For an explanation of what is included in all these files, see Intermediate files. The most important for our current analysis is illu_ex_3-support.fas. Inspecting the head of the file we see the haplotypes with the highest support.

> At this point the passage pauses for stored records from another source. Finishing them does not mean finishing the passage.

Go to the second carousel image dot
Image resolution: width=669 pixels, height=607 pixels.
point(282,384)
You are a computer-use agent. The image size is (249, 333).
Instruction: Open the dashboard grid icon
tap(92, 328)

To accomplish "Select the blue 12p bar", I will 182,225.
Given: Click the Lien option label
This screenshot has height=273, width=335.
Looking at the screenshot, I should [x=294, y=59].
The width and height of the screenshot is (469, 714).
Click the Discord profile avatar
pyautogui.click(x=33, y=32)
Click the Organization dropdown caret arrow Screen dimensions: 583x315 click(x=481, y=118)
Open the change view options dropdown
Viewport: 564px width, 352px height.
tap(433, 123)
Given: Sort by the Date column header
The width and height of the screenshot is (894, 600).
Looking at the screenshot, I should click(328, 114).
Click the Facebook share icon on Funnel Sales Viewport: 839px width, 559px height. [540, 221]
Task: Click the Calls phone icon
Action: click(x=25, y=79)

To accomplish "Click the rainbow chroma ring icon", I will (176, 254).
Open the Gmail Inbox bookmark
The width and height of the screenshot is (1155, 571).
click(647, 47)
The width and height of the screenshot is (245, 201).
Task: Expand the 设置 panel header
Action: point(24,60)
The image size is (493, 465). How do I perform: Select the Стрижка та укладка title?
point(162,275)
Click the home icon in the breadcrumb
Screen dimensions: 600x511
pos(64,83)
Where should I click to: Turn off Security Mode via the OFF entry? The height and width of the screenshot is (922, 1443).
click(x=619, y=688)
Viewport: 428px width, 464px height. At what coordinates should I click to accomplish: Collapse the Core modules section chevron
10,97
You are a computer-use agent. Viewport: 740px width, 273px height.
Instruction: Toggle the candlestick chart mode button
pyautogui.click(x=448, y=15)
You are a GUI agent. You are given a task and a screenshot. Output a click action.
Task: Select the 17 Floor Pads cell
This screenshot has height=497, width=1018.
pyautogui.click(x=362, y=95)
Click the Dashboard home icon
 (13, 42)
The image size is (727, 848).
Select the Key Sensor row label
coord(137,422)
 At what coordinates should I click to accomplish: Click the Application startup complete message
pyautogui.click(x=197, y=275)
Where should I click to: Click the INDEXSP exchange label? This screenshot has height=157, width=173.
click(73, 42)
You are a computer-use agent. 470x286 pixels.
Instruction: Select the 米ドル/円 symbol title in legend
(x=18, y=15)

Results of local reconstruction

[user@host sam_test]$ head illu_ex_3-support.fas
>hap_0|posterior=1.002 ave_reads=3433.35
GGGATTACAGGTGCCTGCCACCACGCTGGCCAATTTTTGTACTTTTAGTAGAGACAGTGTTTCGCCATGT
>hap_1|posterior=1 ave_reads=21.432
GGGATTACAGGCGCCTGCCACCACGCTGGCCAATTTTTGTACTTTTAGTAGAGACAGTGGTTCGTCATGT
>hap_2|posterior=1 ave_reads=3805.49
GGGATTACAGGCGCCTGCCACCACGCTGGCCAATTTTTGTACTTTTAGTAGAGACAGTGTTTCGTCATGT
>hap_3|posterior=1 ave_reads=25.645
GGGATTACGGGCGCCTGCCACCACGCTGGCCAATTTTTGTACTTTTAGTAGAGACAGTGTTTCGTCATGT
>hap_4|posterior=0.862 ave_reads=0.862
GGGATTACACGCGCCTGCCACCACGCTGTCCAATTTTTCTACTTTTACTAGAGTCTGCGGCTCGTCATGT

We can discard haplotype number 4 and focus on the others. Two haplotypes have very low number of reads, while haplotype 0 and haplotype 2 account for most of the reads. By inspecting them we observe two variants: at position 12 haplotype 0 has a T, 2 has a C, and at position 65 0 has a C and 2 has a T.